It is not compulsory to register a Will.
(16) A Will is not a document which is compulsorily registrable under the Regn. Act. However, a Will presented for registration by the testator may be registered in the same manner as any other document (S. 41, Regn. Act). Part VI of the Regn. Act deals with presentation of documents for Regn. and Part (B) of Part XI thereof deals with the procedure on admitting to Regn. and the relevant sections are 58 to 61.
Mode of proof about Will:-
Some of these Rules are applicable to all other Documents also.
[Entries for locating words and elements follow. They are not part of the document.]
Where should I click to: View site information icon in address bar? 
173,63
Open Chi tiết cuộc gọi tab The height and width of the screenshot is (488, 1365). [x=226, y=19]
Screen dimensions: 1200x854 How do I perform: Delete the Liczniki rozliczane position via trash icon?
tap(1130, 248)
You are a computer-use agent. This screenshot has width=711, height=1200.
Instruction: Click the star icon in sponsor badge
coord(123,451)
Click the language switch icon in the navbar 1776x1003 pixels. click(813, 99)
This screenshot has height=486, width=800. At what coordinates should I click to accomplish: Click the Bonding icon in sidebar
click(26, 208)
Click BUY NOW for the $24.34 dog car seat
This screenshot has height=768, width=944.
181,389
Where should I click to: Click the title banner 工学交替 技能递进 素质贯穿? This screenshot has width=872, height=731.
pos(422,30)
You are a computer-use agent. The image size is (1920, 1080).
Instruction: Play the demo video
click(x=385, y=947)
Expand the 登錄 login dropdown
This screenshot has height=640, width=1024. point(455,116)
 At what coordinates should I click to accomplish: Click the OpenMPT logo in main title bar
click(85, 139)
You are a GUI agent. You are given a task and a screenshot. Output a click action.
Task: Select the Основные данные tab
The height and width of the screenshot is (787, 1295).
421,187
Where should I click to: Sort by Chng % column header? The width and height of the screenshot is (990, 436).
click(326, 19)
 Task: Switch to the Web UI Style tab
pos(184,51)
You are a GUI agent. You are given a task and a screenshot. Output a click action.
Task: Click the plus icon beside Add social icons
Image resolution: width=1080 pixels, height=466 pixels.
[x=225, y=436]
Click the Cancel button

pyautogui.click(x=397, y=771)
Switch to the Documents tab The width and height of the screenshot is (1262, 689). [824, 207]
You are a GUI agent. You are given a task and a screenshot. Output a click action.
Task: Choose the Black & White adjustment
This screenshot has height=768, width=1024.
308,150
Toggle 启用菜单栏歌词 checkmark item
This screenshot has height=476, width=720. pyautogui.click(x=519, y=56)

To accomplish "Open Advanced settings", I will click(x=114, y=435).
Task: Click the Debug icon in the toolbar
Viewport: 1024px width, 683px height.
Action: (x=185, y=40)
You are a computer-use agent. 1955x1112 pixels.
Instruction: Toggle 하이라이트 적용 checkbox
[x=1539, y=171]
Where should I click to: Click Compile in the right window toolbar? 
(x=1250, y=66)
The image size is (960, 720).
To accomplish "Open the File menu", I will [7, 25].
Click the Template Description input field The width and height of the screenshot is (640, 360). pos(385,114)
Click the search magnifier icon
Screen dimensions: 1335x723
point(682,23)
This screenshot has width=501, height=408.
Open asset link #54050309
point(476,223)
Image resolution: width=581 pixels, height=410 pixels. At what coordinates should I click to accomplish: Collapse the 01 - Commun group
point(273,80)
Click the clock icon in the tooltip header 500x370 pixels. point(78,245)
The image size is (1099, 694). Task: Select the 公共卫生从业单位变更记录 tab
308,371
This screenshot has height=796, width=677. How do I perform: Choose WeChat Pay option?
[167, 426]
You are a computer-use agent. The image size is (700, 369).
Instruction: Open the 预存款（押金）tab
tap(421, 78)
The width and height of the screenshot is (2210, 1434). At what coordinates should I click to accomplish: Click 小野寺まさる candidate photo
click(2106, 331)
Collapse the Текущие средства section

(17) THEN, the question is as to proof of the document being a Will. For that one may turn to the Evidence Act. The contents of a document may be proved either by primary or by secondary evidence. Primary evidence would mean the document itself (Ss. 61 and 62). Documents must be proved by primary evidence except in certain cases as given in the Evidence Act (S. 64). S. 63 describes as to what secondary evidence means and includes. Under S. 67 signatures on a document are to be proved to be of the person alleged to have signed the document. S, 68 deals with proof of execution of a document required by law to be attested, and in case of a Will it cannot be used as evidence until one attesting witness at least has been called (in the Court to record his evidence) for the purpose of proving its execution, if there be an attesting witness alive, and subject to the process of the court and capable of giving evidence. This is irrespective of the fact if the Will has been registered under the Registration Act or not. Then, u/s 71, if the attesting witness denies or does not recollect the execution of the document, its execution may be proved by other evidence. This may mean that in such a circumstance the registering officer can be examined to prove the execution of a document.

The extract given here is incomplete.